Liberia has been by the far the worst hit by the Ebola epidemic, with 2,069 deaths, according to the American Centers for Disease Control and Prevention.
A total of 3,431 have died across Liberia, Guinea, Sierra Leone, and Nigeria, with the vast majority concentrated in the first three.
Shockingly, there were only 50 doctors in Liberia just before the outbreak started, according to Reuters, for a population of just over four million.
“That's even better than … when President Sirleaf got in,” Ballmoos said. “When President Sirleaf got in, we had seven doctors – practicing Liberian doctors.”
U.S. President Barack Obama has pledged hundreds of American military personnel to bolster the response, though the operation has reportedly been slow to get off the ground.
Meanwhile, the CDC is warning that “without additional interventions or changes in community behavior,” there could be as many as 1.4 million cases by the end of January.
“The fact that the Americans are coming - it's a sign of relief.

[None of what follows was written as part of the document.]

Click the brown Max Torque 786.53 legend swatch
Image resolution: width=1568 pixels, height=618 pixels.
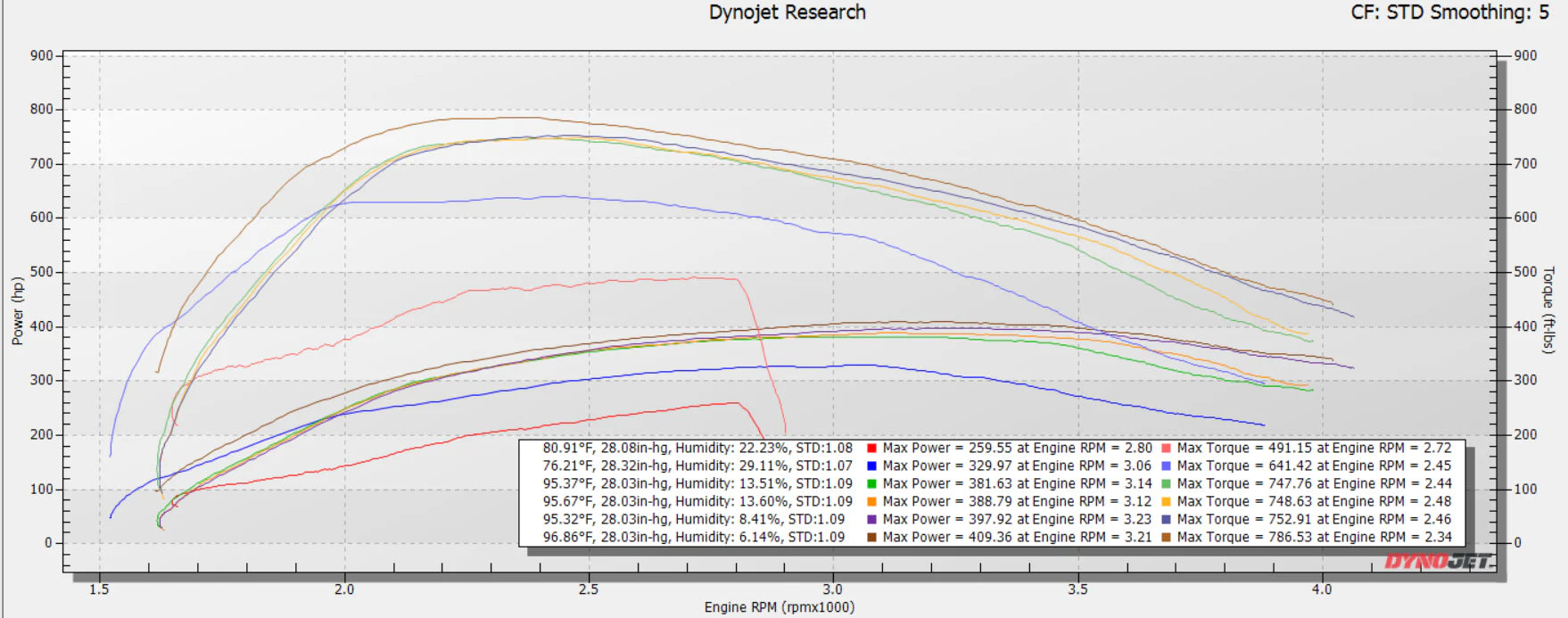pos(1165,538)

But however we cannot rest on our laurels on that.”
“We cannot just sit and fold our arms and say, aha, the Americans are here. We can't do that. So what we're doing, we are being innovative the best way we can until the Americans actually get on the ground.”

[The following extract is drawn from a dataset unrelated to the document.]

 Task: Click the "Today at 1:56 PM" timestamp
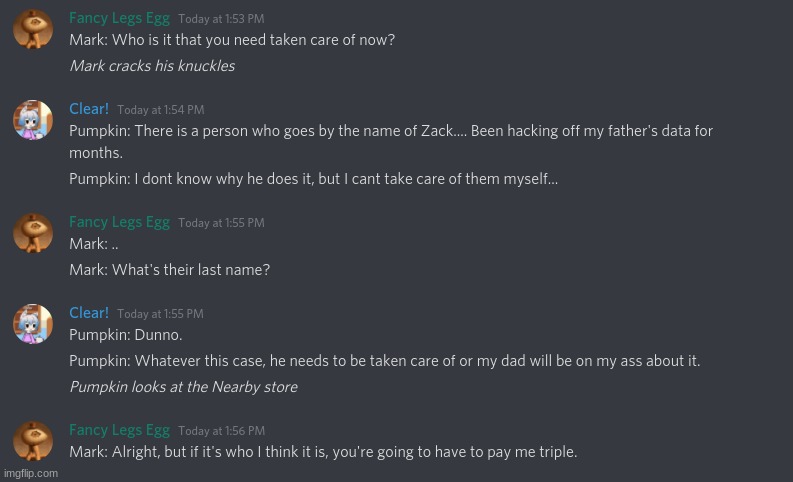click(221, 431)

He gave an example of a nursing student who improvised simple sanitary devices to protect herself and save her family from the virus.
“The Ebola situation is very capital intensive.… We all know Nigeria has the finances to do it on her own. We don't.”
“We are coming out of a disastrous situation of fourteen years,” he said, referring to the country’s civil wars, which ended in 2003. “The world knows that. We were trying to climb out of the situation bit by bit, then Ebola comes on. What do we do?”
“We have to continue with the awareness campaign.”
“That message, it's now being sold throughout Liberia. The communities, at a community level, they're all getting the message slowly but surely. We've trickled it down to kids, to everyone.”
“We had a major problem of, first of all, not accepting that Ebola exists. Now they are accepting it. Now they're trying to be careful in self-hygiene, washing your hands properly. These are simple methods.”